此时我们只要包装一下移动 Shard 的函数：

def rebalance_shards(from_peer, to_peer, shard_id):
    url = f"{base_url}/collections/new_collection/cluster"
    payload = {
        "move_shard": {
            "shard_id": shard_id,
            "from_peer_id": from_peer,
            "to_peer_id": to_peer
        }
    }
    r = requests.post(url, json=payload)

就可以把移动路径传进去然后开冲了：

for from_peer, to_peer, shard_id in rebalance_operations:
    rebalance_shards(from_peer, to_peer, shard_id)
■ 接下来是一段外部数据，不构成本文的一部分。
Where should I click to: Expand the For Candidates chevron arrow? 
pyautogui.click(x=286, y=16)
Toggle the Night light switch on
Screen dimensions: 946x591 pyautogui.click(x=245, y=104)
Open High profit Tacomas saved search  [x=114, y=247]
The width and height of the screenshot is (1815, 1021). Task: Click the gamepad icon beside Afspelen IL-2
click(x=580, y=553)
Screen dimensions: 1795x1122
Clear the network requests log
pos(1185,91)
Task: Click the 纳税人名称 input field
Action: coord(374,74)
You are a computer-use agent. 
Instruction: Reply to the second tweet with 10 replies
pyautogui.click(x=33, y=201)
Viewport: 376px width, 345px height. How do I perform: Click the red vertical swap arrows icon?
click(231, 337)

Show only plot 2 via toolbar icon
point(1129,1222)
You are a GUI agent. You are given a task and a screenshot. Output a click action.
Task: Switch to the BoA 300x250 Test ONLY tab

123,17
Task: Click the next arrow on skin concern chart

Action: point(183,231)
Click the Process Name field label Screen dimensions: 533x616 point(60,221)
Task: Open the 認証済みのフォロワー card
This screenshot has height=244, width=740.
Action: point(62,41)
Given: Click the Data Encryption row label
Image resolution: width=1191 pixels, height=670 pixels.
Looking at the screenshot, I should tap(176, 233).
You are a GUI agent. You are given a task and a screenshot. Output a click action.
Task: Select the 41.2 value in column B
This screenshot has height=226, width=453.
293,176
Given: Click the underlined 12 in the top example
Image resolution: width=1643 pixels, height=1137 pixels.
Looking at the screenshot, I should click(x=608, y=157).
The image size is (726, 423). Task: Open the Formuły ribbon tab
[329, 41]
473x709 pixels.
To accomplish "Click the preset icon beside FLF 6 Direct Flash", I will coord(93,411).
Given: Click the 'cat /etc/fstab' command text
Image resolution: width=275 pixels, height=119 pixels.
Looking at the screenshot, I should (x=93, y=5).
时刻谨记：this is an expensive operation on large clusters

经过一段时间的 Rebalance，我们就可以获得一个 6 节点，且 rebalance 好的集群了，此时可以配置你的 Load balancer 指向这些机器的 IP，然后应用程序连接上任何一个节点或者你的 Load balancer 地址并开始继续猛用了！

如果要缩容，那么就需要将即将被裁员的 Peer 上的 Shard 给 Move 走（类似 kubelet drain），然后通过 API 裁掉对应的 Peer 即可。

灾备

既然有了一个 3+ 集群的节点，根据 Raft，只要有 >50% 的节点在线，且我们的场景下只要掉线的节点不要包含了同一个 Shard ，那么数据是完整的，且所有操作都不会受到影响。

奇怪的是，Qdrant 的文档里面没有提及 Brain split 的情况。

所以：

如果你的某几个机器因为各种原因掉线了，且没有任何 Shard 的所有副本在掉线的机器上
- 那所有的操作都不会受到影响
- 如果你能原地恢复机器，那就恢复
- 如果不能恢复机器的话，用 API 删除这个 Peer，创建新机器加入集群，然后执行 rebalance 操作
如果有某个/些 Shard 的所有副本刚好在掉线的机器上
- 那你最好能把机器修好 🤣
- ~~或者建议尽快跑路~~

好消息是，在用 Cloud 的情况下机器掉线且修不好的概率其实不大（除非服务商着火了），基本掉线的原因可能是服务商的网络问题或者机器上 OOM 了，所以只要做好 Backup 基本可以保证没有数据救不回来的情况。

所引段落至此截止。